Kentucky Mountain Health Alliance, a nonprofit delivering primary and specialty care in eastern Kentucky, separately announced a breach affecting patient or member data. Details remain sparse at the time of disclosure.
What Was Taken
The Colorado Health Network exposure is severe in both breadth and sensitivity. Reviewed files contained patient names combined with one or more of the following: Social Security numbers, driver's license or state identification numbers, passport numbers, financial account information, debit and credit card information, and health insurance details that may include Medicaid and Medicare information.
The medical data is especially damaging. It may include diagnoses, diagnosis codes, mental and physical condition information, prescription details, and provider or location data. Because Colorado Health Network serves individuals living with HIV/AIDS, the exposed diagnostic information carries elevated risk of stigma, discrimination, and targeted extortion. Cephalus claimed roughly 900 GB of exfiltrated data, a volume consistent with a full database and document store compromise.
Why It Matters
Healthcare records remain among the most valuable and reusable data on criminal markets because they bundle identity, financial, and medical attributes that cannot be reset like a password. For a population already vulnerable to discrimination, the leak of HIV/AIDS-related diagnoses raises the stakes beyond ordinary identity theft into coercion and privacy harm.
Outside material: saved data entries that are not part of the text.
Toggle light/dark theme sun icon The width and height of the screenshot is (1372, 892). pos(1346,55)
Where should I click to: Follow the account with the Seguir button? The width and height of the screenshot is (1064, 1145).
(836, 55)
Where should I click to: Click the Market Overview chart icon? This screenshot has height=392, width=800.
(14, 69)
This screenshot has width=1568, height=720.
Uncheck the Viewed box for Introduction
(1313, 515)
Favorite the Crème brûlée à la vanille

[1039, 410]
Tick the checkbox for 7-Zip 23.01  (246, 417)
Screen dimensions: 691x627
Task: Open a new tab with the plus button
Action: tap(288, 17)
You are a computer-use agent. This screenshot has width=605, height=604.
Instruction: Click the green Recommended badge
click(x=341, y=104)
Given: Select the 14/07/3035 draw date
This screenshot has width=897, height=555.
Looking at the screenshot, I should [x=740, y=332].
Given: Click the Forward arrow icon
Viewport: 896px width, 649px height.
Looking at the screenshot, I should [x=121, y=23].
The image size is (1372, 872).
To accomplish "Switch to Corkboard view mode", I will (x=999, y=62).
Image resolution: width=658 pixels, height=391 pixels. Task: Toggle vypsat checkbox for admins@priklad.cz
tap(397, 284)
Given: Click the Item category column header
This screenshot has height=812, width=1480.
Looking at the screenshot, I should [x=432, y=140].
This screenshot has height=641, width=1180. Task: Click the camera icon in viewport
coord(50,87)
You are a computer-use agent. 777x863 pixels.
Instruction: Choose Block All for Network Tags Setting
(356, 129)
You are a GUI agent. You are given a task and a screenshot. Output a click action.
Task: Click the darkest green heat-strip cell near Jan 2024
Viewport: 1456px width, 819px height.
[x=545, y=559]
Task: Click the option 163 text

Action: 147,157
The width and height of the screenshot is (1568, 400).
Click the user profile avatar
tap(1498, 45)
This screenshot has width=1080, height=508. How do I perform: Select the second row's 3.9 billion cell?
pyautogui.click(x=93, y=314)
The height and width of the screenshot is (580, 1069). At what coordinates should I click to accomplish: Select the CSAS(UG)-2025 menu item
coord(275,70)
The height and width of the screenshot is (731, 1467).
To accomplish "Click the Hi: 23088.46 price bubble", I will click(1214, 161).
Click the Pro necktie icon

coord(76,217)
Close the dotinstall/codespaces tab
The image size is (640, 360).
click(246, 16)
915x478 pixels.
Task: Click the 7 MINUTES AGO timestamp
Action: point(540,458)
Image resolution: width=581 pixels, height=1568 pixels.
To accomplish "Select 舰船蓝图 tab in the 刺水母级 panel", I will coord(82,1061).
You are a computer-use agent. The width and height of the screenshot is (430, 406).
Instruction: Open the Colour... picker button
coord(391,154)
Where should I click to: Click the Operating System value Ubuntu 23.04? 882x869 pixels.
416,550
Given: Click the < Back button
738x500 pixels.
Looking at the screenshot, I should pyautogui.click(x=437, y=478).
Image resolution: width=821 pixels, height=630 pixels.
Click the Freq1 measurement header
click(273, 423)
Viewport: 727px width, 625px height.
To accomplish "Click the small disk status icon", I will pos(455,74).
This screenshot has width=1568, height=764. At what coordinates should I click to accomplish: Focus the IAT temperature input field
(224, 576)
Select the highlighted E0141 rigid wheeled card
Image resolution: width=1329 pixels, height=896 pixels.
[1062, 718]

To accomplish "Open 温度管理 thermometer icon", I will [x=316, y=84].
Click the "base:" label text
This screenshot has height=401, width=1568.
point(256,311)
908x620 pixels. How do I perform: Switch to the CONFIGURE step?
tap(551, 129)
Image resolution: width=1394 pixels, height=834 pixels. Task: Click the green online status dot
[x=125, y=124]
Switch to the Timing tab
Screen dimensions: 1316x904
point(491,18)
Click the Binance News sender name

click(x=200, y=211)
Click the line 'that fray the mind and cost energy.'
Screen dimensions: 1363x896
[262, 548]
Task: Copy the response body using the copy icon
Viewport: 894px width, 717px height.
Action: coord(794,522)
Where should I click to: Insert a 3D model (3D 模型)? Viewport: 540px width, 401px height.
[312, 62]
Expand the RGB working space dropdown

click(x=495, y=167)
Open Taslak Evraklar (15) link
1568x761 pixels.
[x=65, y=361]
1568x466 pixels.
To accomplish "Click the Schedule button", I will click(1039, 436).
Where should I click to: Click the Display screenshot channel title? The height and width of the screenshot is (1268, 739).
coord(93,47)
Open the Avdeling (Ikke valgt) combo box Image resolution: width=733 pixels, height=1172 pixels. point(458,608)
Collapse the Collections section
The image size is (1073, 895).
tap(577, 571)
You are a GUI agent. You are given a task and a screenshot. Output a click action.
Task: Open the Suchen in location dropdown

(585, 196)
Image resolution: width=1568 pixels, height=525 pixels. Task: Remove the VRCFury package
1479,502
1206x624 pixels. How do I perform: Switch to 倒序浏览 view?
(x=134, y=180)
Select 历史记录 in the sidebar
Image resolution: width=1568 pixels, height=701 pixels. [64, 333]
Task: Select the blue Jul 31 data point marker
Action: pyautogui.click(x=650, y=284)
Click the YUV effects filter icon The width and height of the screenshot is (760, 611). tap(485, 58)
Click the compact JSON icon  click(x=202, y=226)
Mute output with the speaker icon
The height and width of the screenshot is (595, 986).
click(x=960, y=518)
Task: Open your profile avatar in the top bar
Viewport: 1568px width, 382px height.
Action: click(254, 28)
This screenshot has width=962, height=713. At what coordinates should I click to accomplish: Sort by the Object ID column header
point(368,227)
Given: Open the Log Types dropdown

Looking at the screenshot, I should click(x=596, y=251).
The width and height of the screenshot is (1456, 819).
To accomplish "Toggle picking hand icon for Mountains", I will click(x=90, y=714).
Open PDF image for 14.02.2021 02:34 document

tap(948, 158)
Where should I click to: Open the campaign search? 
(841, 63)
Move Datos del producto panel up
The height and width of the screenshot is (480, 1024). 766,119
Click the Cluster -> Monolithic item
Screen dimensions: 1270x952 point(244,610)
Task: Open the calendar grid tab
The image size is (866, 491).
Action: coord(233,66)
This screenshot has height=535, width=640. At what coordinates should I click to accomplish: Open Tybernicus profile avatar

The reporting gaps also matter for defenders and regulators. An incident that plausibly affects more than 500 individuals yet is absent from the OCR breach portal signals either a delayed filing or an undercounted scope. The lag between Cephalus's August 2025 claim and the June 2026 notification underscores how long victims can remain exposed before disclosure, and how double-extortion ransomware crews exploit that window.
The Attack Technique
Specifics are limited, but the Colorado Health Network incident bears the hallmarks of a double-extortion ransomware operation: unauthorized network access, bulk file exfiltration, and a public claim on a dark web leak site to pressure payment. Cephalus's posting of a 900 GB haul indicates the actors prioritized data theft for leverage, regardless of whether systems were also encrypted. The takedown or unavailability of the leak site leaves the question of public exposure unresolved. Initial access vectors were not disclosed, but ransomware affiliates commonly rely on phishing, stolen or weak credentials, exposed remote access services, and unpatched internet-facing systems. The Kentucky Mountain Health Alliance attack technique has not been detailed.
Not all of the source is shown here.